▶ _Collected data_
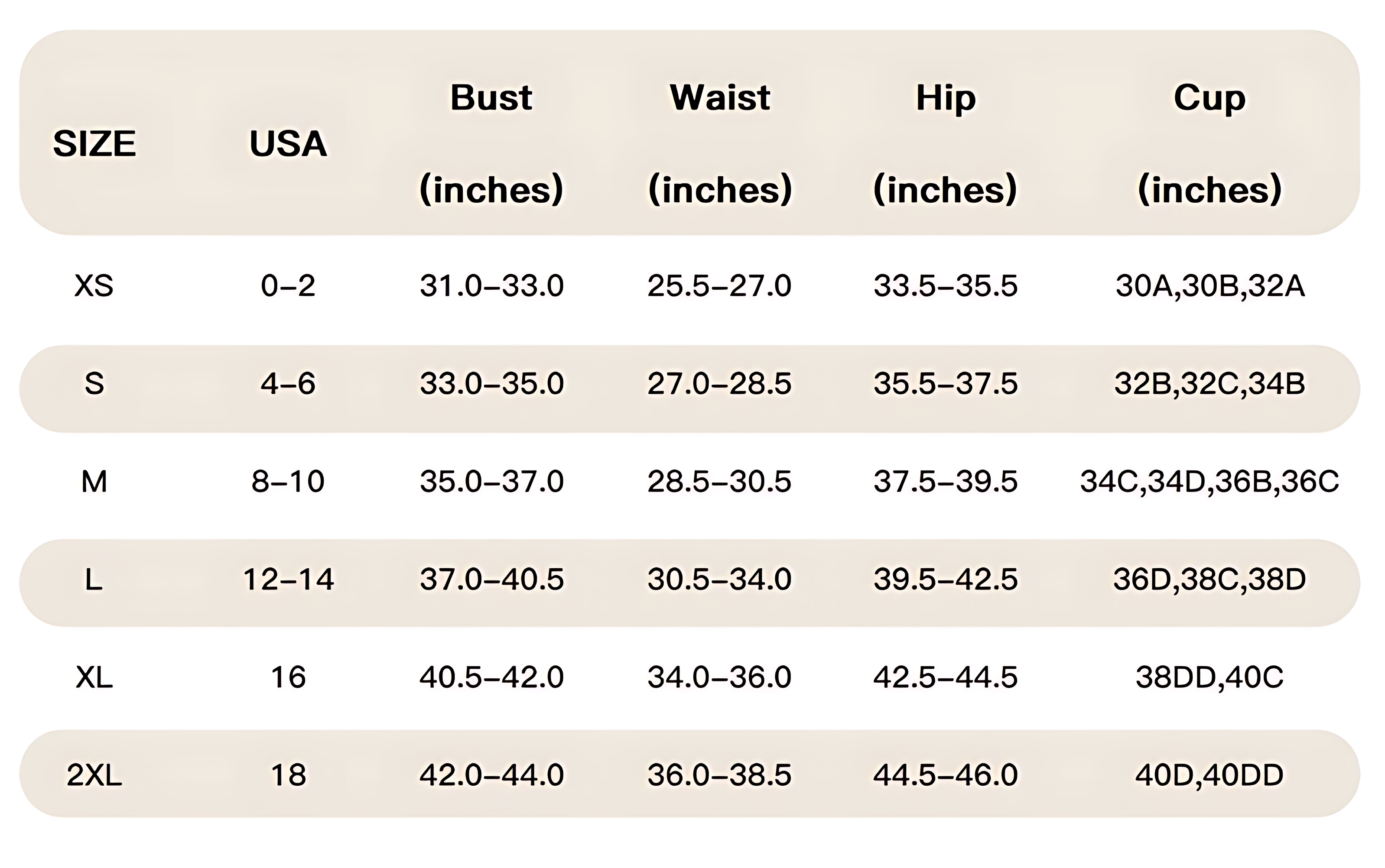Click the USA column header

(288, 143)
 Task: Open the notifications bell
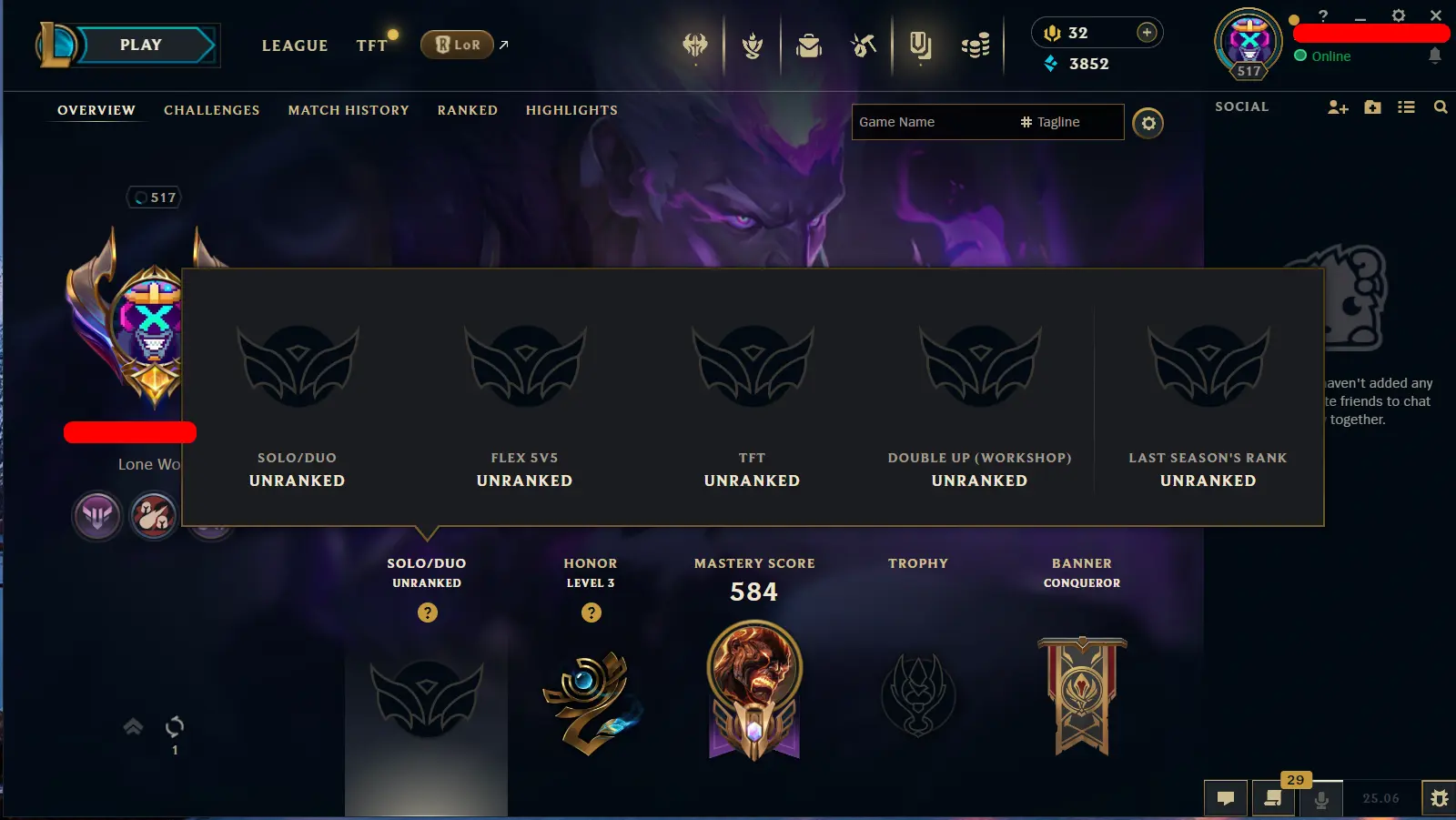coord(1435,56)
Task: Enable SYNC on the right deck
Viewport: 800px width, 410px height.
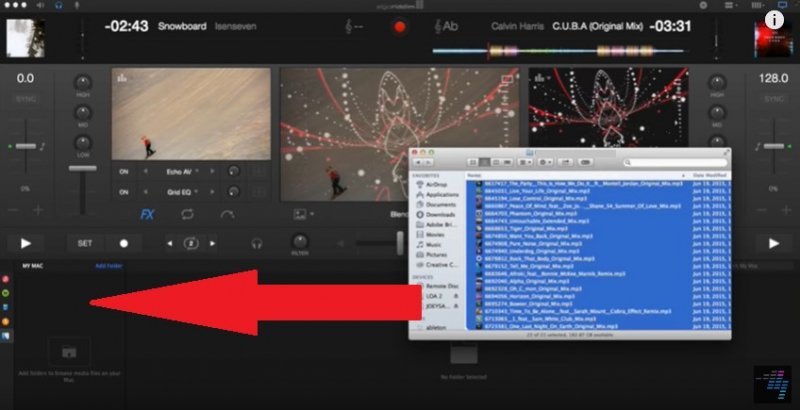Action: (774, 99)
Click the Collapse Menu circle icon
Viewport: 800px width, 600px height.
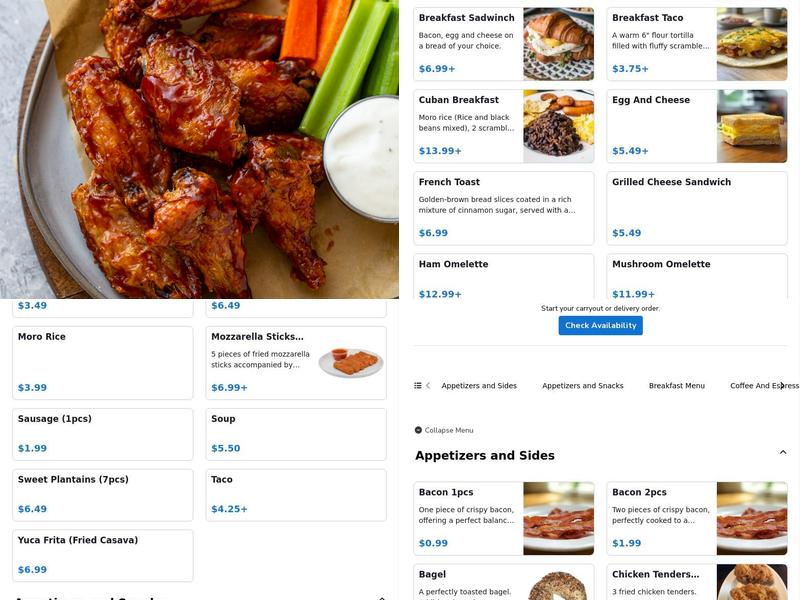click(x=418, y=430)
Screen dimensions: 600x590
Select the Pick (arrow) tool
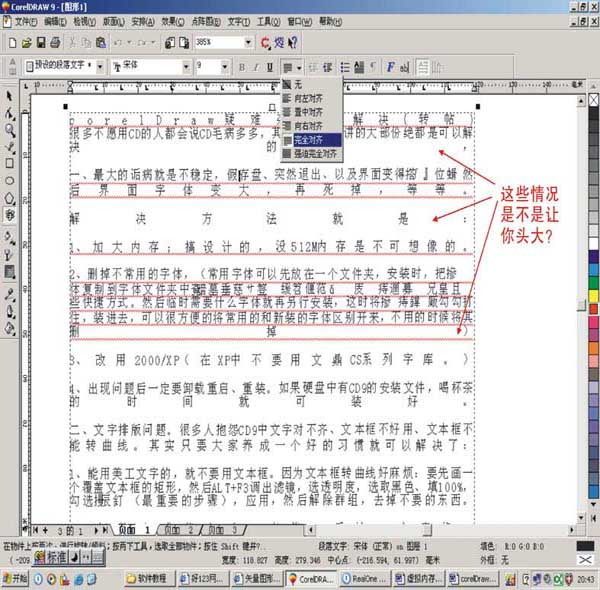[x=9, y=97]
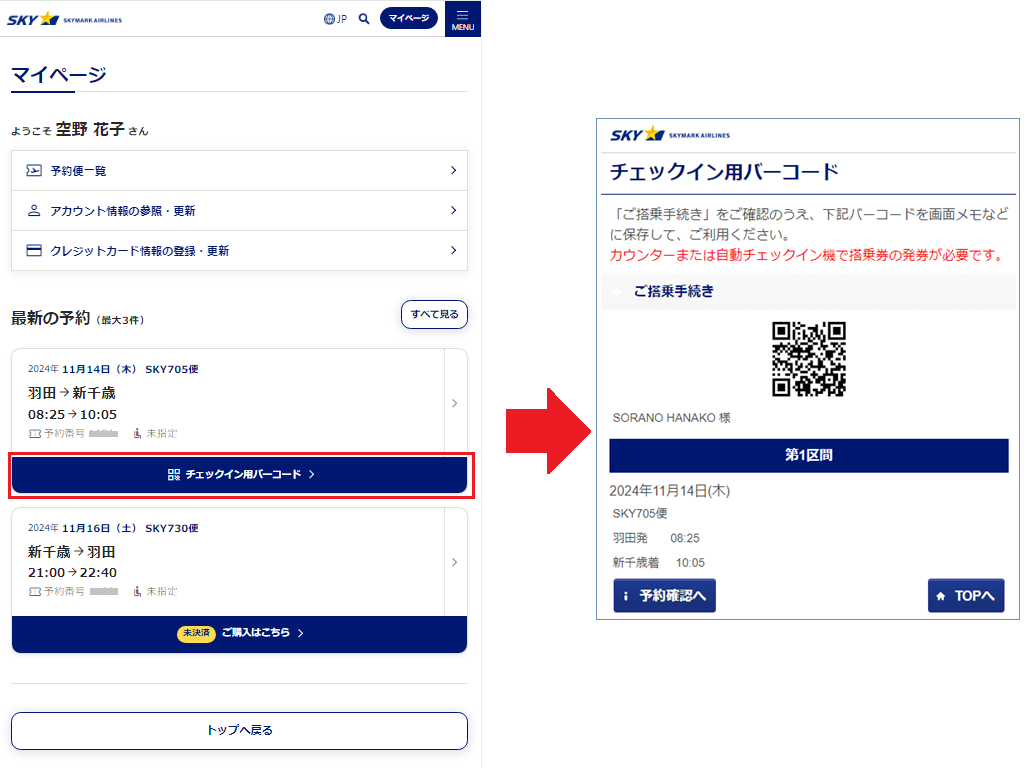Click the check-in QR code image
The width and height of the screenshot is (1026, 768).
(x=809, y=359)
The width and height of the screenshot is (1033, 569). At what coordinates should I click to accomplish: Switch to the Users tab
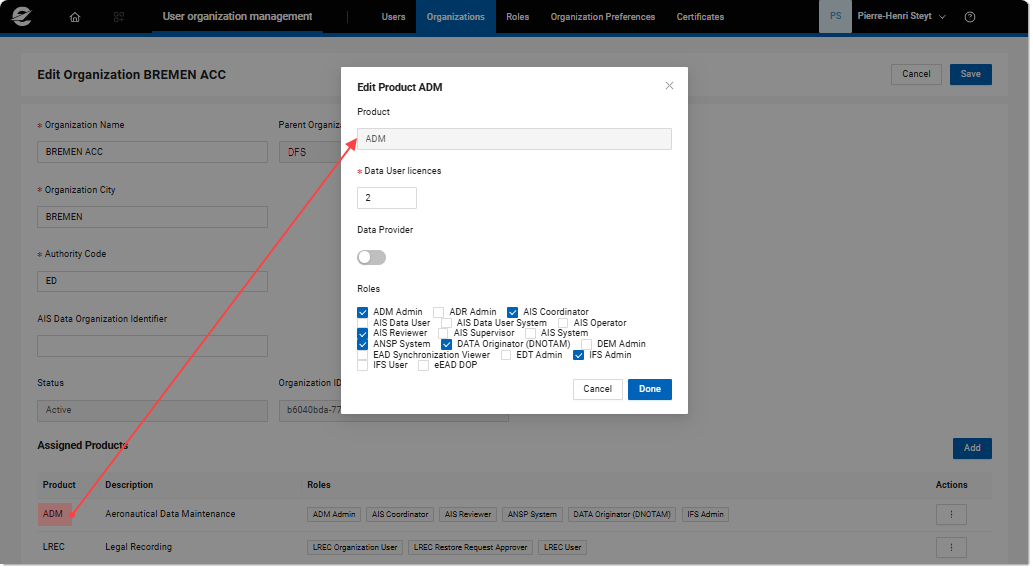[393, 17]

▶ _What to do_
Find "Select the Pick (arrow) tool" in the entries, then reproduce that line and each line after it exactly, through the last one. Pictures do not go in.

▶ _Problem solution_
Select the Pick (arrow) tool
[x=9, y=97]
Click the check-in QR code image
The width and height of the screenshot is (1026, 768).
(x=809, y=359)
The width and height of the screenshot is (1033, 569). At what coordinates should I click to accomplish: Switch to the Users tab
[393, 17]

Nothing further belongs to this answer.